PROF. Dr. Abu Hanifah seperti dihadapkan pada pilihan: hari
Jumat atau hari ulang tahunnya ke-74, yang jatuh dua hari
berikutnya. "Ternyata ayah meninggal hari Jumat pagi, 4 Desember
yang lalu," tutur Siti Nurhati, 28 tahun, putri bungsu almarhum.
Almarhum meninggalkan seorang istri, 3 anak dan 4 cucu.
Mengawali karirnya di bidang sastra (dengan nama samaran El
Hakim antara lain menulis sandiwara Taufan di Atas Asia),
kemudian berhasil menjadi dokter, lantas terjun ke arena
politik. Sempat menjabat Dubes RI beberapa kali.
Sampai akhir hayatnya, kecuali sejumlah artikel yang tersebar di
koran-koran maupun majalah, 21 buku sempat ditulisnya. Dua di
antaranya, Dr. Rimbu (novel yang ditulisnya berdasar pengalaman
selama di Rimbu, Riau) dan Ibu dan Anak (buku kedokteran) sempat
direvisinya. Bukunya terakhir dalam bahasa Inggris: Tales of
Revolution, ditulis tahun 1972. Ia memang menguasai empat bahasa
asing dengan baik: Inggris, Belanda, Jerman dan Italia.
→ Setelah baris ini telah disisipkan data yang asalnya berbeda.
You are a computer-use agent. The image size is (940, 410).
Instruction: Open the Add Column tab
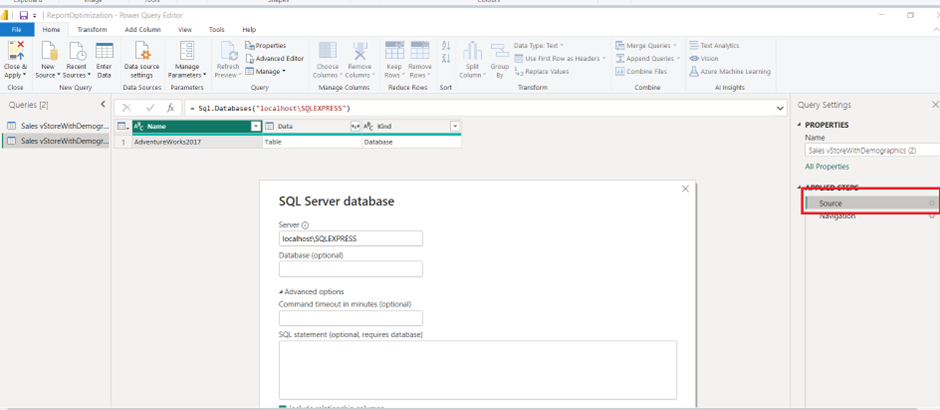click(142, 30)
Juga masih sempat memberi nasihat kepada putri bungsunya itu.
"Selesaikan sekolahmu, supaya bisa berdiri sendiri. Jangan
terlalu menggantungkan diri pada suami," tutur Nurhati,
mahasiswa Fakultas Hukum UI tingkat terakhir, menirukan kata
ayahnya dengan haru.
Juni tahun lalu kaki kanan Abu Hanifah diamputasi karena
menderita trombosis (pembengkakan pembuluh darah). Meski
kehilangan sebelah kaki, kesenangan berguraunya tak lenyap.
"Yang saya sayangkan, saya tak bisa lagi memancing di laut.
Padahal itu hobi saya," katanya waktu itu. Namun sebagai orang
beriman ia menerima itu semua sebagai "sudah takdir."
Justru waktu itulah Abu Hanifah merasa bahagia. Begitu banyak
sahabat dan kenalannya datang menjenguk Adam Malik, Surono dan
belasan Dubes berbagai negara. Katanya "Saya betul-betul merasa
tidak ditinggalkan . . ."
Jumat siang itu pula jenazah almarhum dimakamkan di pekuburan
Karet -- sebagaimana permintaan almarhwn sendiri supaya
berkumpul kembali dengan Usmar Ismail, adiknya -- setelah
disembahangkan di Masjid Al-Azhar, Kebayoran Baru. Hadir antara
lain Moh. Roem, Moh. Natsir, Adam Malik, Soenario SH, Sudiro dan
para Dubes berbagai negara. Menlu Mochtar Kusumaatmadja
memberikan sambutan atas nama pemerintah.
"Saya baru tahu ayah itu orang besar," kata Chalid Ibnu anak
kedua, beberapa saat setelah pemakaman usai. Dia sendiri tak
pernah membaca buku-buku karangan ayahnya, meski cintanya
terhadap ahnarhum besar.
Lahir di Padang Panjang, Sum-Bar, 6 Desember 1906, lulus sekolah
kedokteran Stovia, Jakarta, 1932. Di zaman Republik Indonesia
Serikat pernah duduk sebagai Menteri P&K, 1950. Peningalannya
antara lain berupa sejumlah besar buku-buku, telah diserahkan
kepada putri bungsunya beberapa waktu lalu. "Saya belum tahu mau
diapakan," kata Nurhati kepada TEMPO.